**ASSIGNMENT:** Restate all of the material, keeping every line identical to the original.

------ PROVIDED MATERIAL

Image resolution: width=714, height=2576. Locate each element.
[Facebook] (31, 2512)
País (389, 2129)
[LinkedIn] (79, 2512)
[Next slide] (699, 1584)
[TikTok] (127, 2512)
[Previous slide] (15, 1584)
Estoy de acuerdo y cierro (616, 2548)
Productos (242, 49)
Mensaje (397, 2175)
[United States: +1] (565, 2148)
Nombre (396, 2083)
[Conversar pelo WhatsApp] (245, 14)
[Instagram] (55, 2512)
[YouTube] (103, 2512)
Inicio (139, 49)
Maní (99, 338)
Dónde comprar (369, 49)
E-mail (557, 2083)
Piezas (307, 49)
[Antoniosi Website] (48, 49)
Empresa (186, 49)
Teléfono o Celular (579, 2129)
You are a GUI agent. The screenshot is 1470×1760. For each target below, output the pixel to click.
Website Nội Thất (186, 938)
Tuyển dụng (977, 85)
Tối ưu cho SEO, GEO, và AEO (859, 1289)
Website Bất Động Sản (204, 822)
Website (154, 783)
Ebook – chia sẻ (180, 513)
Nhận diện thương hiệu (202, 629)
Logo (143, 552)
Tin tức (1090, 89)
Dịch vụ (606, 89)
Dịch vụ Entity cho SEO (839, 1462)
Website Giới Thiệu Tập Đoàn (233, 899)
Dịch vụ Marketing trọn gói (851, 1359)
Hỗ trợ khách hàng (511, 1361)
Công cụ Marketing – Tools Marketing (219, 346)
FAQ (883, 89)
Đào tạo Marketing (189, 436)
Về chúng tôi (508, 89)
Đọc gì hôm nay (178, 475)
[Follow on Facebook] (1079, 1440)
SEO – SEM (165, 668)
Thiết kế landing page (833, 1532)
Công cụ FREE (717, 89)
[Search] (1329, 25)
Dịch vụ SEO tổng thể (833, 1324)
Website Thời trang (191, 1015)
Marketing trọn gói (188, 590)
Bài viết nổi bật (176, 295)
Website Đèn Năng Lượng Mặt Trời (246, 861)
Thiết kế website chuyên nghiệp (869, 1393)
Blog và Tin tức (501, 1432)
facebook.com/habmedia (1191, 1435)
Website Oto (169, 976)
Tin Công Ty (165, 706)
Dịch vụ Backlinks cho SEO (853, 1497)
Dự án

------------

**ANSWER BOX:**
Image resolution: width=714, height=2576. Locate each element.
[Facebook] (31, 2512)
País (389, 2129)
[LinkedIn] (79, 2512)
[Next slide] (699, 1584)
[TikTok] (127, 2512)
[Previous slide] (15, 1584)
Estoy de acuerdo y cierro (616, 2548)
Productos (242, 49)
Mensaje (397, 2175)
[United States: +1] (565, 2148)
Nombre (396, 2083)
[Conversar pelo WhatsApp] (245, 14)
[Instagram] (55, 2512)
[YouTube] (103, 2512)
Inicio (139, 49)
Maní (99, 338)
Dónde comprar (369, 49)
E-mail (557, 2083)
Piezas (307, 49)
[Antoniosi Website] (48, 49)
Empresa (186, 49)
Teléfono o Celular (579, 2129)
You are a GUI agent. The screenshot is 1470×1760. For each target below, output the pixel to click.
Website Nội Thất (186, 938)
Tuyển dụng (977, 85)
Tối ưu cho SEO, GEO, và AEO (859, 1289)
Website Bất Động Sản (204, 822)
Website (154, 783)
Ebook – chia sẻ (180, 513)
Nhận diện thương hiệu (202, 629)
Logo (143, 552)
Tin tức (1090, 89)
Dịch vụ (606, 89)
Dịch vụ Entity cho SEO (839, 1462)
Website Giới Thiệu Tập Đoàn (233, 899)
Dịch vụ Marketing trọn gói (851, 1359)
Hỗ trợ khách hàng (511, 1361)
Công cụ Marketing – Tools Marketing (219, 346)
FAQ (883, 89)
Đào tạo Marketing (189, 436)
Về chúng tôi (508, 89)
Đọc gì hôm nay (178, 475)
[Follow on Facebook] (1079, 1440)
SEO – SEM (165, 668)
Thiết kế landing page (833, 1532)
Công cụ FREE (717, 89)
[Search] (1329, 25)
Dịch vụ SEO tổng thể (833, 1324)
Website Thời trang (191, 1015)
Marketing trọn gói (188, 590)
Bài viết nổi bật (176, 295)
Website Đèn Năng Lượng Mặt Trời (246, 861)
Thiết kế website chuyên nghiệp (869, 1393)
Blog và Tin tức (501, 1432)
facebook.com/habmedia (1191, 1435)
Website Oto (169, 976)
Tin Công Ty (165, 706)
Dịch vụ Backlinks cho SEO (853, 1497)
Dự án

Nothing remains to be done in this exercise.